** begin SELECTED EXTRACT **

The governing body for high school sports in Illinois — which has come under scrutiny over the salaries and pensions it pays its staff and over whether it’s sharing enough of its income with schools — reported a 24 percent increase in the salary and benefits of its top executive, who plans to retire early next year, newly obtained records show.
The Illinois High School Association said executive director Marty Hickman’s compensation during the 2013-2014 school year totaled $372,293 — up $73,007 from the year before, according to the private, not-for-profit group’s latest filing with the Internal Revenue Service. That included $155,375 in what the IRS labels “deferred compensation” for Hickman, in addition to a base salary of $202,676.
Hickman’s base salary put him in line with an elite group of 150 Illinois school administrators whose base pay also exceeded $200,000, state records show. It’s also comparable to Illinois state education Supt. Tony Smith’s base salary of $225,000.
But unlike Smith and those other top-paid educators, Hickman’s contract and other terms of his employment are held in secret, except for minimal details the IHSA is required to report on its highest-paid employees in the yearly report that not-for-profit groups have to file with the IRS.
Also secret are the sponsorship, TV and other deals made by the IHSA, which has faced questions from Illinois lawmakers about whether schools should get a bigger share of the nearly $11 million the organization collects each year.
The IHSA could make all of that public. But it doesn’t, saying it doesn’t have to comply with the state’s Freedom of Information Act because it’s a private organization — even though more than 80 percent of its 800 members are taxpayer-funded public schools; its 10-member board includes public school principals; and it governs eligibility and other key issues affecting student-athletes.

** end SELECTED EXTRACT **
** begin ENTRIES SUPPLIED **

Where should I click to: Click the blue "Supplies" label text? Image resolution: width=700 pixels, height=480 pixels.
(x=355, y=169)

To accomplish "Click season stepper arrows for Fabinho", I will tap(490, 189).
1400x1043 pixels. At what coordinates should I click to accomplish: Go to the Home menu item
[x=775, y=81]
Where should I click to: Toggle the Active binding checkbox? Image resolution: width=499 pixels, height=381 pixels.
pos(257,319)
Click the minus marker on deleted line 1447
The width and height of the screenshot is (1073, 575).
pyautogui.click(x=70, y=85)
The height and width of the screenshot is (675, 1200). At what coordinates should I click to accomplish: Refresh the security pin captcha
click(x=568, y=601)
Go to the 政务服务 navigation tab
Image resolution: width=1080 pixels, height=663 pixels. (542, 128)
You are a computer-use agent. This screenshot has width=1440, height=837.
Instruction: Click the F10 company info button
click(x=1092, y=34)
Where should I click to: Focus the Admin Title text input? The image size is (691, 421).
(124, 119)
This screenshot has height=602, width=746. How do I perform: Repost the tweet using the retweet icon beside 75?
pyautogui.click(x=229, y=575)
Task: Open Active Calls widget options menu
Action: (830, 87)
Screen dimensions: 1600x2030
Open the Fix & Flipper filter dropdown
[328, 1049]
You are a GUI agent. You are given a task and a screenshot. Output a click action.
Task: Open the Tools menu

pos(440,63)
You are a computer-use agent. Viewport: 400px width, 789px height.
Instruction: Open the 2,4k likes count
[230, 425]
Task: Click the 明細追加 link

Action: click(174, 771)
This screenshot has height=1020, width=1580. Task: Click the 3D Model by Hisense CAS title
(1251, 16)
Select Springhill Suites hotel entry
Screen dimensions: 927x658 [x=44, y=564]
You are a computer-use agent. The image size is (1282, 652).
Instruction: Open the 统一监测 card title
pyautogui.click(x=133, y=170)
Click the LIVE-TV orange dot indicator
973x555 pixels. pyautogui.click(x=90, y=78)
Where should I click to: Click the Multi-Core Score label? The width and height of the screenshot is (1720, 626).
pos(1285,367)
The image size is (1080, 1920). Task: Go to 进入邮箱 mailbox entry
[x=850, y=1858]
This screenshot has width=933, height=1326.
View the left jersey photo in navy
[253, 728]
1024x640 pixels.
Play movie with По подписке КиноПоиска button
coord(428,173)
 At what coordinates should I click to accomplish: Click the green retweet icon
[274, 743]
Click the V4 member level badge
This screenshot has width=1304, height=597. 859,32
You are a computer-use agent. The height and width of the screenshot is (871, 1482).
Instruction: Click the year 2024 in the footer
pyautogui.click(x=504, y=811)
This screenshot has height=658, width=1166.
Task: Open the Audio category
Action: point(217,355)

** end ENTRIES SUPPLIED **

● **WHAT YOU NEED TO DO**:
Summarize the article on the Illinois High School Association in two sentences. The records are separate material, unrelated to the article on the Illinois High School Association.

● **OUTPUT FOR THIS TASK**:
The Illinois High School Association, which governs high school sports in Illinois, reported that executive director Marty Hickman's compensation rose 24 percent to $372,293 in the 2013-2014 school year, including a $202,676 base salary and $155,375 in deferred compensation. The group keeps his contract and its sponsorship and TV deals secret, saying that as a private organization it doesn't have to comply with the state's Freedom of Information Act, even though more than 80 percent of its 800 members are taxpayer-funded public schools.